Fed up waiting for the tanks and intrigued by his comments about Fårö, I decide to head there instead. It takes me until early evening to make it to Fårösund, the narrow channel separating the two islands. Permerud told me British and French ships once ambushed the Russians here during the Crimean war.
A short ferry ride across the strait and the landscape subtly changes. Stone walls line the roads, many fields have quaint thatched barns in them and several farms have “sheepskins for sale” signs at their entrance. I pass Bergman’s gravestone at another church before reaching the splendour of Sudersand, a bay with kilometres of white sand in each direction. I set up my hammock on the beach with just three swans for company under a purple sky that, at this time of year, will only stay dark for four hours.

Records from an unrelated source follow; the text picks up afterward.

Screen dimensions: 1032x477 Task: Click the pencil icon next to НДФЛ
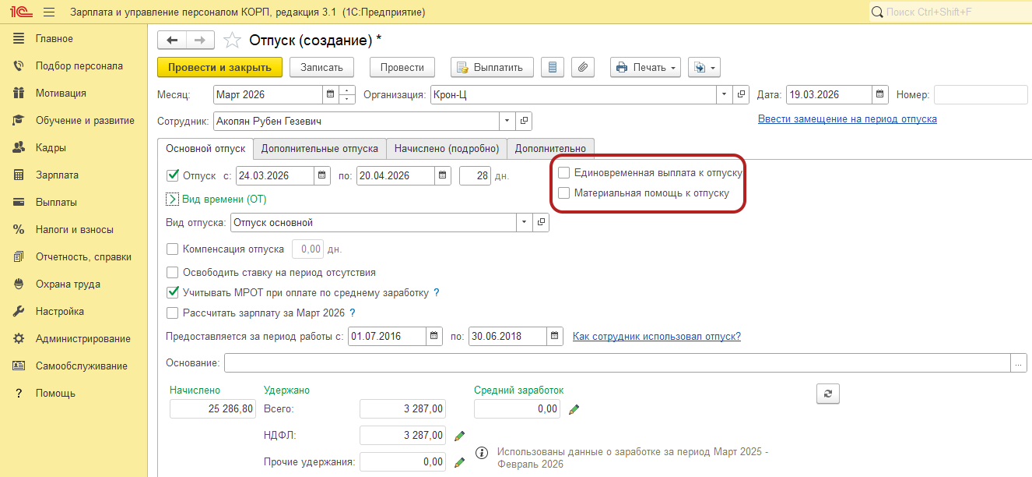tap(459, 435)
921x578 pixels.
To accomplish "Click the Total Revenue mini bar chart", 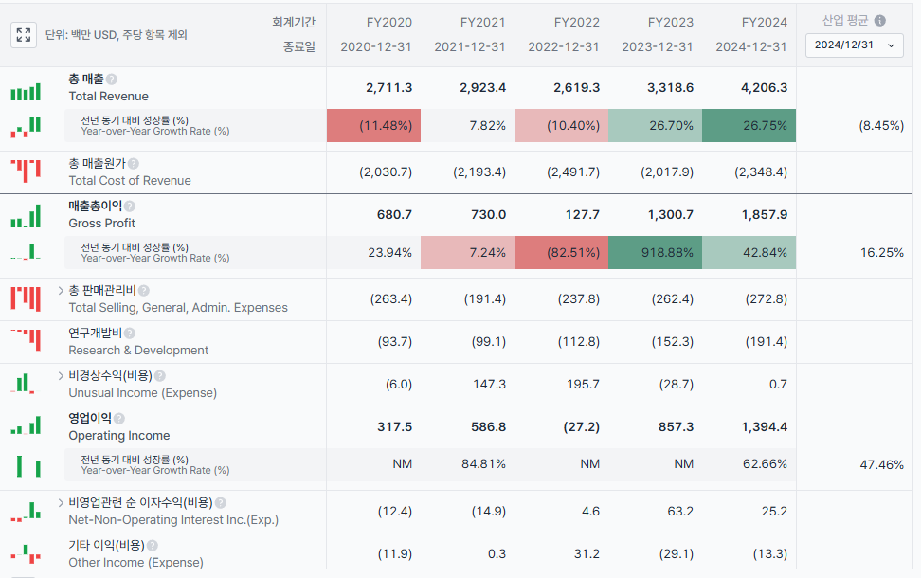I will coord(26,92).
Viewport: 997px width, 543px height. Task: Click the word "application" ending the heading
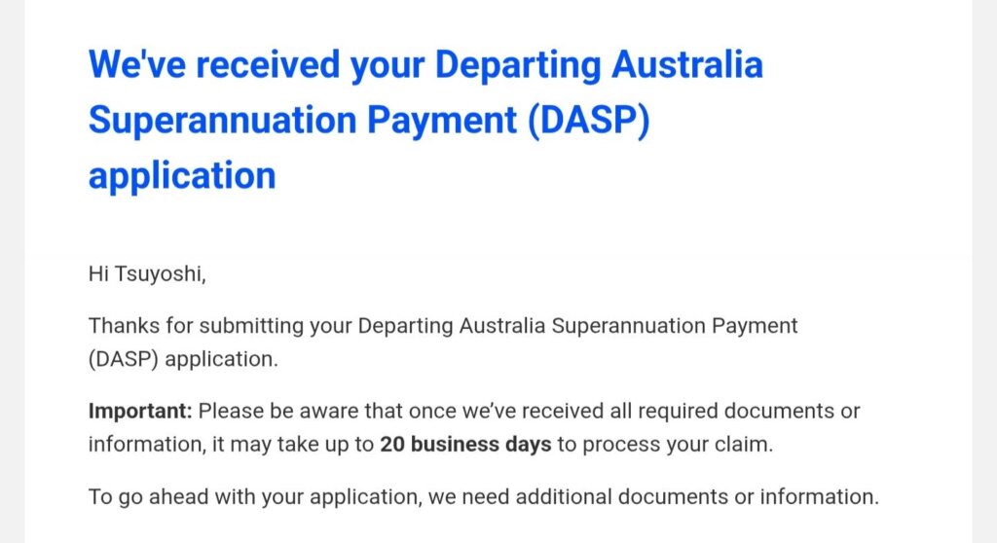pos(182,176)
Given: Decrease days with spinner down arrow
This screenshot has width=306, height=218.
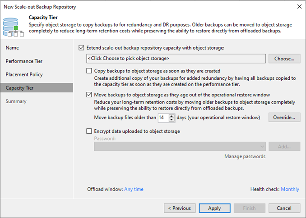Looking at the screenshot, I should (172, 120).
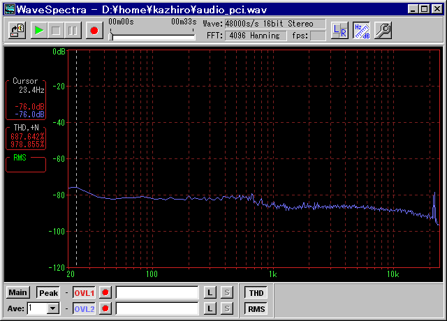The image size is (447, 321).
Task: Click the L/R channel select icon
Action: click(339, 30)
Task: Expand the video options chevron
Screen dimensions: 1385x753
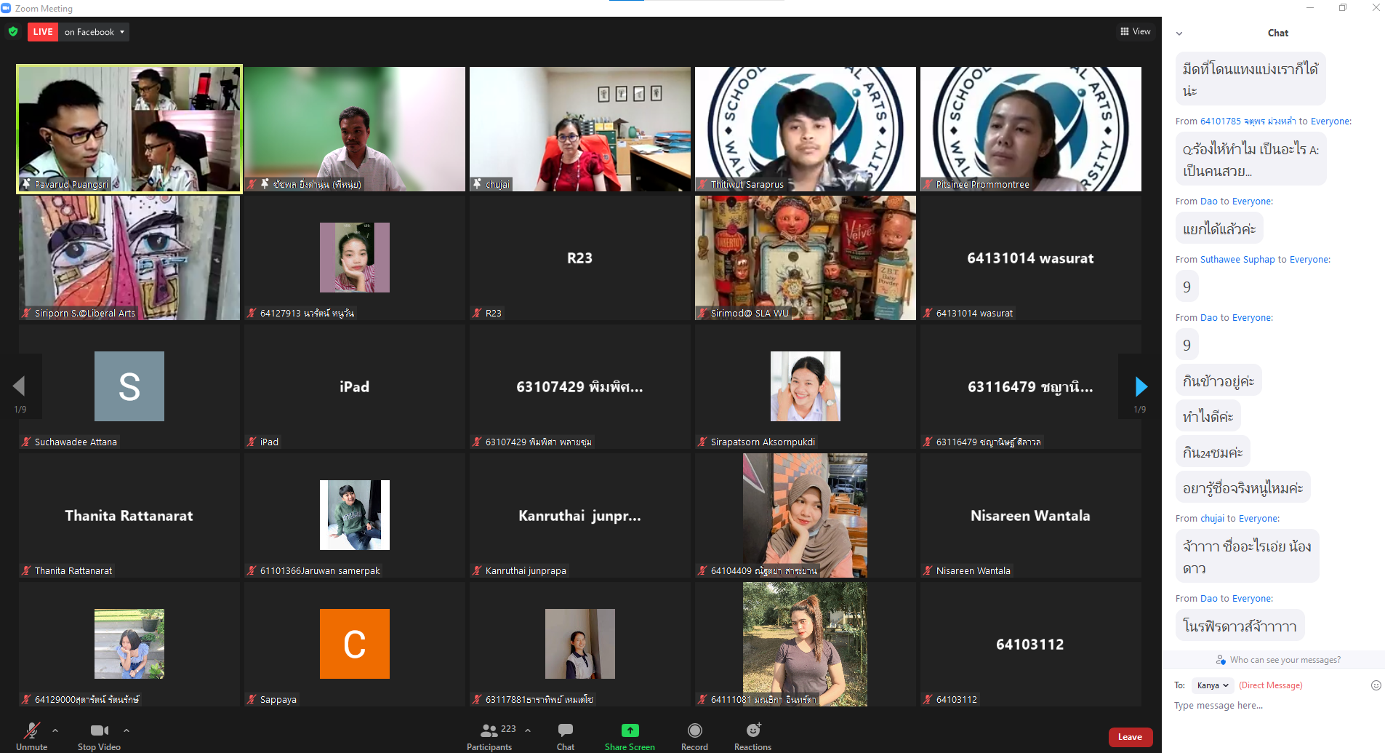Action: (126, 731)

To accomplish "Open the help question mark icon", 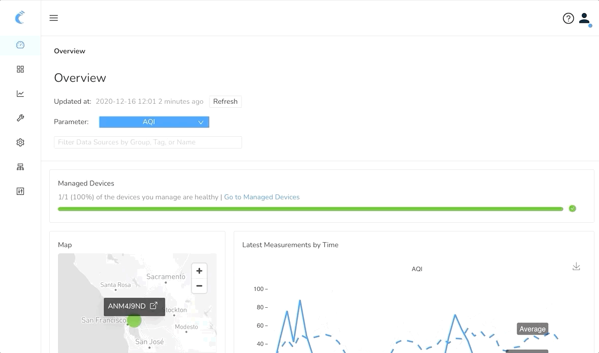I will click(x=568, y=18).
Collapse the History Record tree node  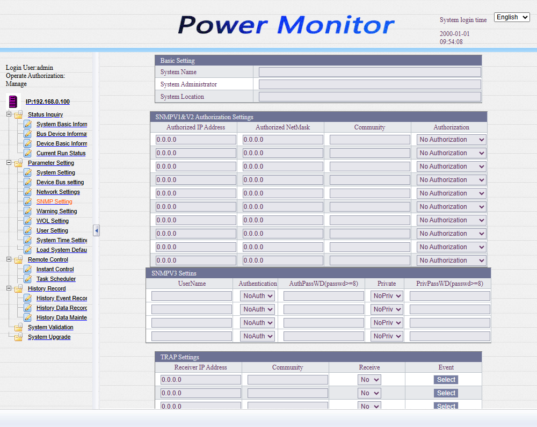9,288
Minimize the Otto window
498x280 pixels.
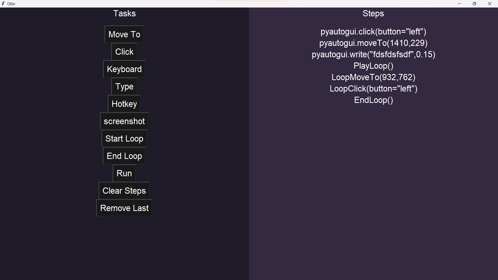(x=459, y=4)
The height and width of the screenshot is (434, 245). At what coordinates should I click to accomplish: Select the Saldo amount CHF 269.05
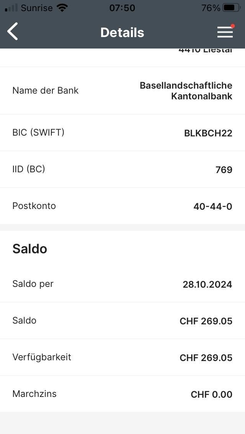coord(206,321)
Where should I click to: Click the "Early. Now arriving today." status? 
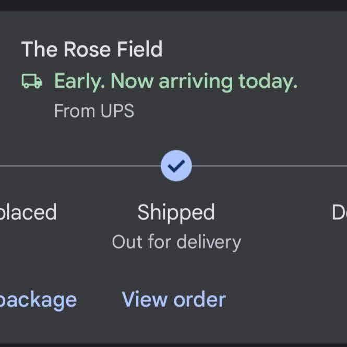tap(175, 81)
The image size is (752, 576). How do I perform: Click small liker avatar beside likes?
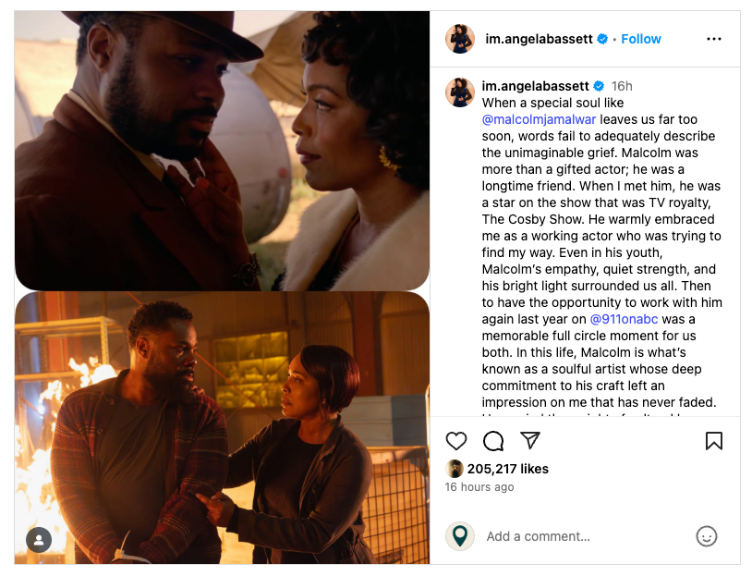pyautogui.click(x=455, y=469)
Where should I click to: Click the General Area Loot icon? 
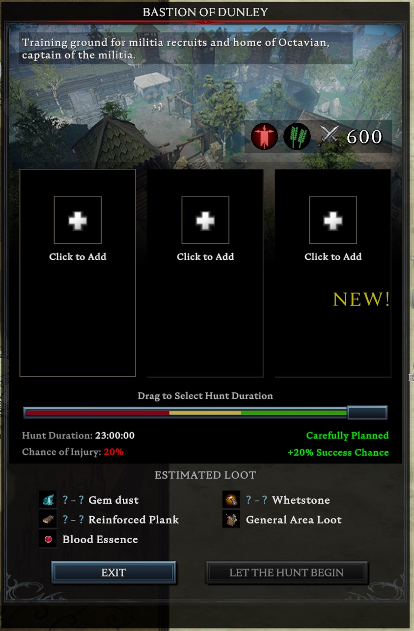[x=231, y=520]
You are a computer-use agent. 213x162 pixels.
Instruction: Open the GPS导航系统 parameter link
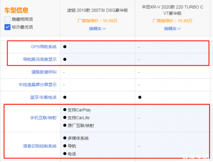pos(44,47)
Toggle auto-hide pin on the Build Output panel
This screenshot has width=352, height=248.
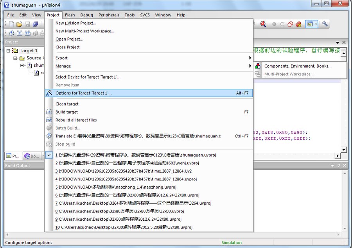(x=339, y=165)
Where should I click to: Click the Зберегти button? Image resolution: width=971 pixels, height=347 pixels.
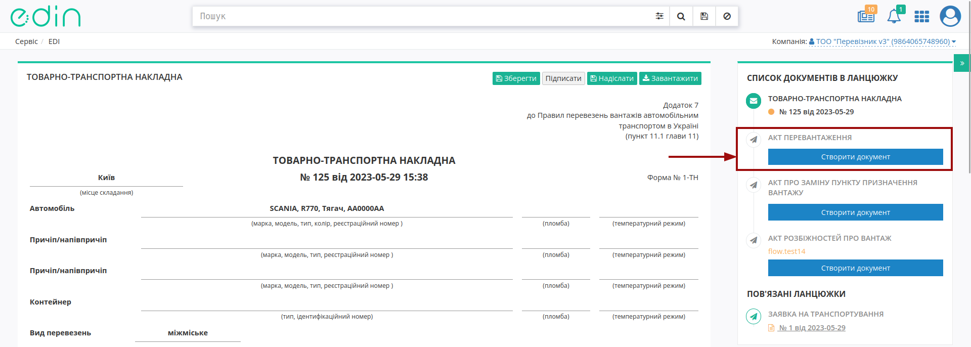(x=516, y=78)
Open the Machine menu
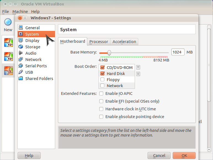This screenshot has width=213, height=160. tap(20, 12)
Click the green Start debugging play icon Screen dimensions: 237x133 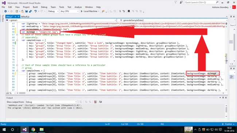[x=82, y=11]
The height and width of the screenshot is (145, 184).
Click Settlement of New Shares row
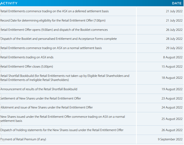[45, 99]
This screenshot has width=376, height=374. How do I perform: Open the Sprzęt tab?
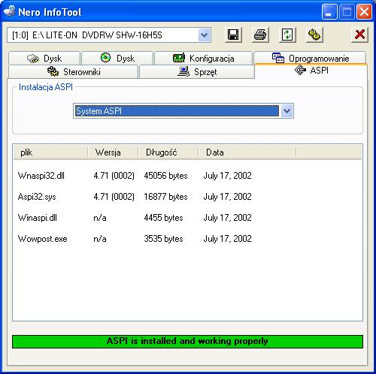(x=197, y=72)
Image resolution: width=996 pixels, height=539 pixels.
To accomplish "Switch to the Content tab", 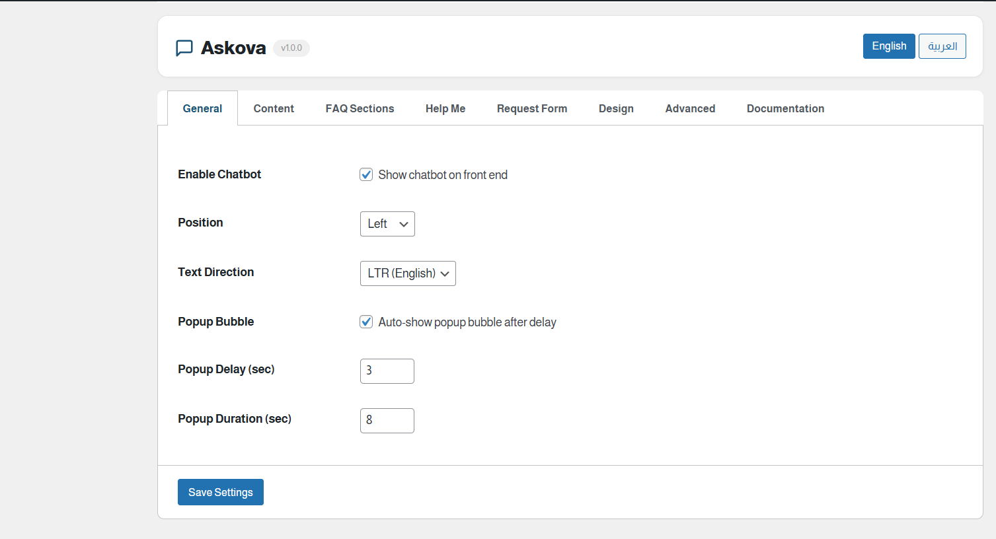I will (x=274, y=108).
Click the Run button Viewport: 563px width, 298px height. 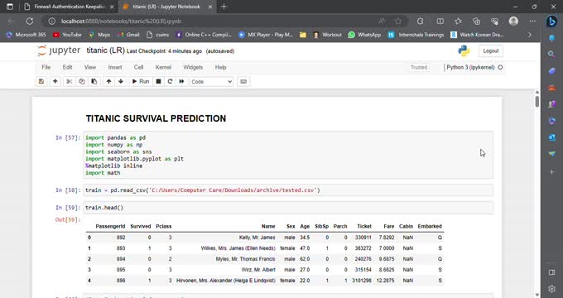(141, 81)
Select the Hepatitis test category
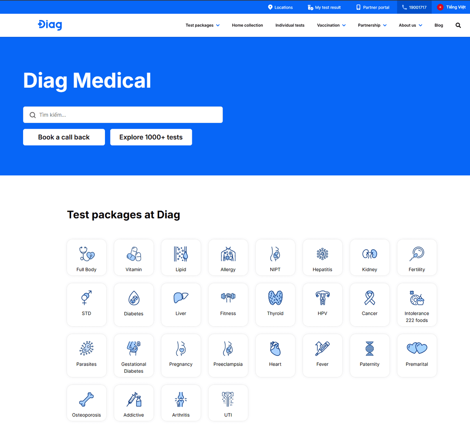The height and width of the screenshot is (433, 470). 322,257
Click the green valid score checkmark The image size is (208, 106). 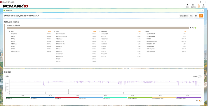click(195, 28)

The next morning, the Fårögården restaurant has a fire blazing for breakfast. I ask a walker about the security situation and get a sharp reply: “We don’t think much about Nato up here, we just get on with life.” Saddle sore, I hitch a ride back to Visby on the local bus with just a few hours to kill before my flight home. It is visibly busier than when I left, and dozens of people are carrying placards with seemingly random pictures of children on them. Two teenagers, perhaps sensing my befuddlement, explain it is high-school graduation day.
This is a Swedish spectacle that has to be seen to be believed. One by one, each of the town’s graduating classes are called on to a balcony overlooking the sea and a crowd of hundreds of family and friends. The placards are usually baby pictures of the graduates. Eric sitting on a potty, Nelli in a clothes basket, Leo asleep in his car seat.
Techno music throbs as one of the classes of about a dozen students comes out on to the balcony. The kids are bouncing up and down, spraying confetti into the cheering crowd. The boys are dressed in dark suits and the girls in white dresses. The boys and girls are dancing. “After three years, after all the shit with Covid, skaaaaaaaaal,” says one of the girls on the balcony, stretching the Swedish word for “cheers” into a cry of joy.
Each graduate gets a series of tchotchkes hung on blue and yellow ribbons — Sweden’s national colours — placed around their necks like Olympians being awarded medals. It’s impossible not to smile. Amid the crowd, I see a girl draped in a red, white and green flag with a yellow sun in the middle. It is the Kurdish flag, a symbol of why Sweden is not yet protected by Nato.
The girl is named Sheyda. “It’s the first time I have worn the flag,” she says. “I was a bit nervous about wearing it, but it’s gone really well.” The mood dips momentarily. “We are a bit afraid,” Sheyda says. “But it feels safe here.”